Soltanto alle 2,40 mancando il dispaccio dell’arrivo da parte della stazione Bella-Muro i capistazione si agitarono costatando che il treno 8017 non era arrivato regolarmente ed era ancora in linea. Ma non accadde quasi nulla. Pressappoco quando De Venuto entrò barcollando nella stazione di Balvano, esclamando con la poca voce rimasta prima di svenire «Là, là, sono tutti morti, tutti morti!», il capostazione di Balvano allertò tutte le autorità a partirono i soccorsi. Ma il tragico orologio di quella notte segnava ormai le 05.10. Si fece staccare una locomotiva da un altro merci. I soccorsi giunsero in galleria e si diressero al treno della sciagura constatando con notevole ritardo la macabra scena. Decine di corpi distese sulle rotaie. L’8017 venne agganciato e rimorchiato a Balvano. Finalmente ci si rese conto di quali fossero le proporzioni del disastro. In un vagone i corpi delle vittime erano talmente ammassati che bloccavano lo sportello, che venne quindi squarciato. Questo è quello che accadde quella notte. Dal giorno successivo un silenzio spettrale a Balvano, dove i corpi delle vittime furono poi sepolte in fosse comuni nel piccolo cimitero del paese. Il silenzio spettrale strisciò ovunque aggiungendo domande alle domande. La tragedia fu infatti tenuta sotto silenzio per quanto possibile.

________________________________________

### Esercizio
Prosegua il brano sulla sciagura ferroviaria di Balvano a partire dalla sua ultima frase.

### Dati registrati
________________________________________

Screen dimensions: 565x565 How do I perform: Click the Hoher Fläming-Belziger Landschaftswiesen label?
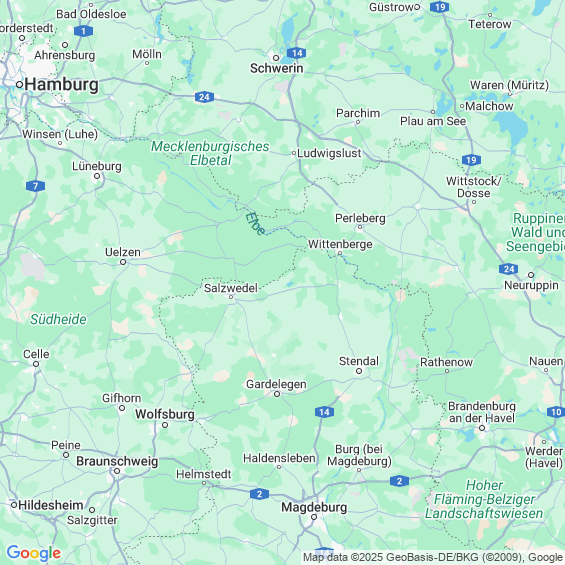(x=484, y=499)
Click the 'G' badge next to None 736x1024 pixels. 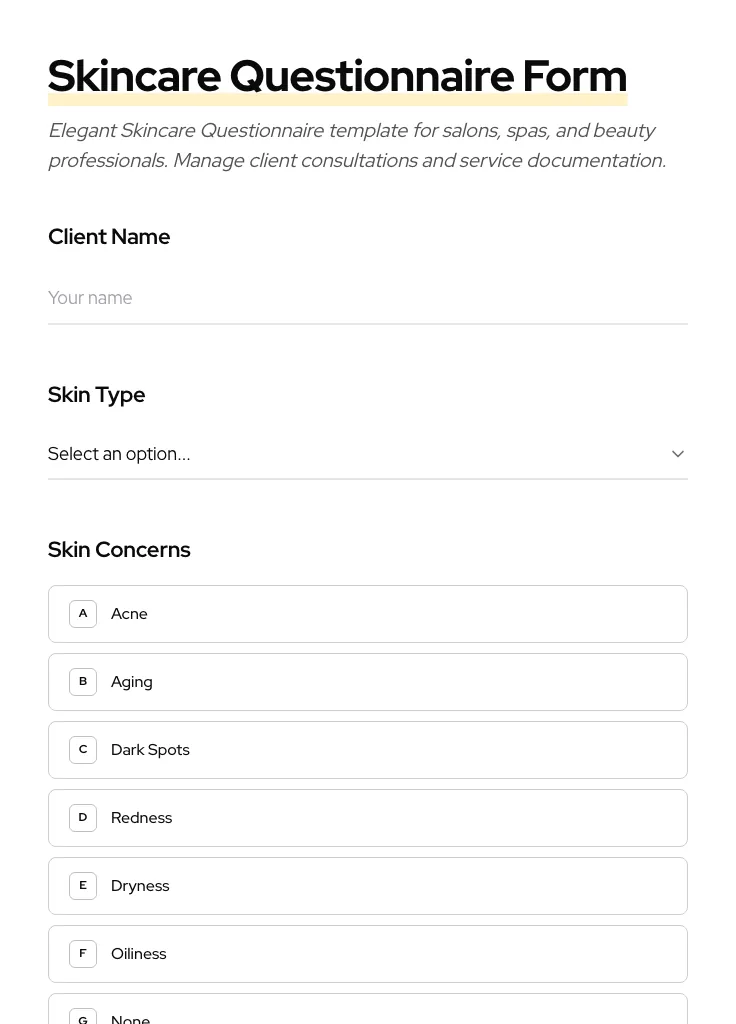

________________________________________

### Risposta scritta
Le inchieste risultarono poco precise e frettolose. Le esigenze di Guerra ed il comando alleato, richiedevano discrezione. La colpa del disastro fu attribuita ufficialmente al carbone di qualità scadente non in grado di fornire la necessaria potenza alle locomotive. Carbone che sprigionò invece quantità eccessive di gas tossici. In una relazione dal ministero dei Trasporti del 1952, si legge: "Il treno si fermò perché il macchinista fu colpito dalle tossiche esalazioni dei prodotti gassosi della combustione del carbone, particolarmente ricco di ossido di carbone. In proposito vale notare che, da parte del Comando alleato, venne imposto l'uso di tale carbone, assolutamente inadatto per le locomotive allora in esercizio". In realtà le cause della tragedia furono molteplici. Oltre ai quesiti nati in seguito al ritrovamento del treno, locomotive direzionate diversamente, vagoni frenati, soccorsi in fatale ritardo, dobbiamo considerare altri elementi oggettivi sfortunati. La giornata era poco ventosa, per cui la galleria non risultava ben ventilata, l'umidità della foschia notturna aveva bagnato i binari, rendendoli scivolosi. Il sovraccarico del treno e la presenza a bordo di viaggiatori clandestini non aiutò sicuramente il treno a mordere le scivolose rotaie della galleria della Armi.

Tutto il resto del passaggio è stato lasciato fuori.